I gave them a worksheet to fill out as they observed the tree, and some of them used factual language, while others had a more poetic approach.  Maybe they would have had a poetic approach even without the work we did in class.  But it’s been fun to watch them experiment with language, even if they didn’t realize they were experimenting with language.

Kristin Berkey-Abbott, Field Work Report

I’m in the midst of a fall book tour for Feathers: A Bird-Hat Wearer’s Journal, my creative nonfiction (visual, hybrid) book about gender, nature, and feather fashion, and it seems to me that I’m enjoying it more than I have enjoyed events for my previous books. 

Perhaps as I get older, I simply have more appreciation for these opportunities to travel and see new and old friends, engage in conversation about poetry, writing, art, and the world, and share material that is so intimately part of who I am and what I care about. Perhaps it’s because I’m using slides to show images from this highly visual book in my readings, and the novelty of this is fun. Perhaps it’s because since leaving academia four years ago and founding The School for Living Futures, I feel my writer, artist, teacher, activist, and personal selves more fully aligned, leading to more conversations about things that matter–things beyond my own work, with tendrils stretching out from poetry and writing into community, ecology, the wild world of being. 

Sarah Rose Nordgren, Thinking with the Climate Crisis

Between the world we left
when we passed through

the doors, and the world
beginning to unreel before us,

there is a vastness I can’t
fathom or cross. Caps of rust

brown and golden yellow
tether the edges,

darkening with time,
clustered on wood.

Luisa A. Igloria, Velvet Foot

Princeton, N.J., is home to a genuine haiku treasure! Mayumi Ito is a prolific poet/scholar/translator who, among her many haiku-related projects, created an anthology of local haiku poetry that showcases more than a hundred poems in English and Japanese. Thirty-four of mine were included, and I’m posting a few to give a taste of what the book is like.
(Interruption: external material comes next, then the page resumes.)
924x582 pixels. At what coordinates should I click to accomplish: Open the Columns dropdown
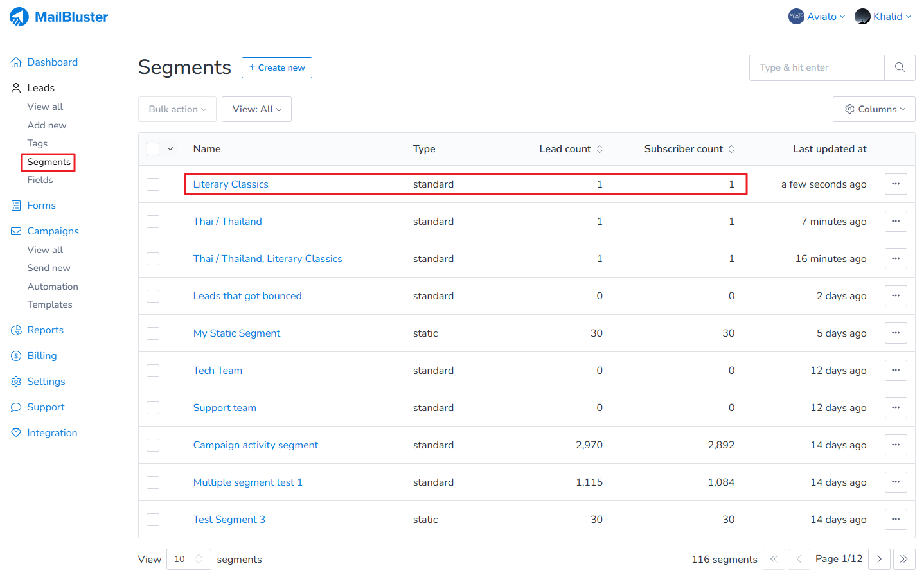(x=874, y=109)
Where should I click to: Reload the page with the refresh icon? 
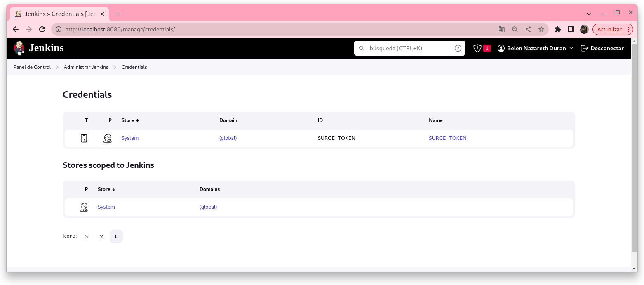point(42,29)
Thanks to Mayumi’s sensitive and insightful translations, my Japanese-speaking poet-friends can finally see some of my work in their own language!
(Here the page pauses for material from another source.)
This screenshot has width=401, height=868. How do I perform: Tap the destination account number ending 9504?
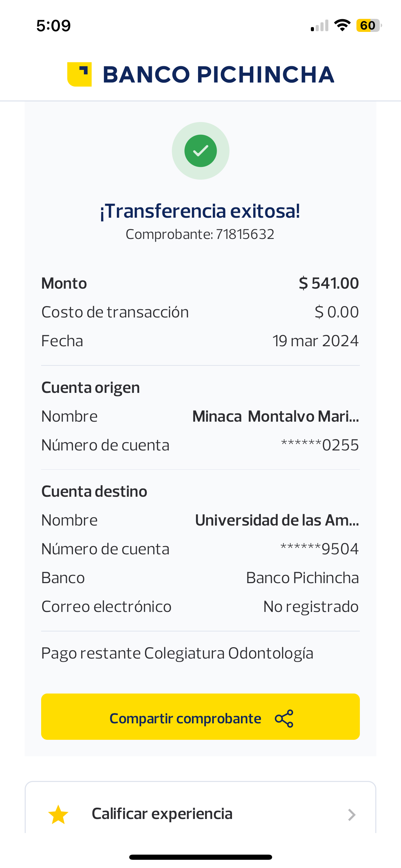coord(319,549)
Bill Waters, Haikus of Four Seasons in Princeton II

For the month of September (2024), five of my video poems (as well as full, wall-sized art piece poems) will be on display at Gagné Contemporary, 401 Richmond in Toronto. Artists in the show include Kunel Gaur (Delhi, Toronto) and Justin Neely (NYC).

Read about HALLUCINATIONS project: https://www.hallucinations.me

Read about Gagné Contemporary: https://www.instagram.com/gagnecontemporary/?hl=en

Lina Ramona Vitkauskas, HALLUCINATIONS video poems gallery show

I felt like sharing this particular poem with you today. Here’s a photo of my mum before I was born, a little inspiration for this piece. Sharing an audio excerpt of a performance of ‘Umbilical’ as it was read as part of my ‘With Love, Grief and Fury’ set at Out-Spoken on stage at the Southbank and broadcast on BBC’s The Verb and their exciting series of LIVE poetry and spoken word, The Adverb.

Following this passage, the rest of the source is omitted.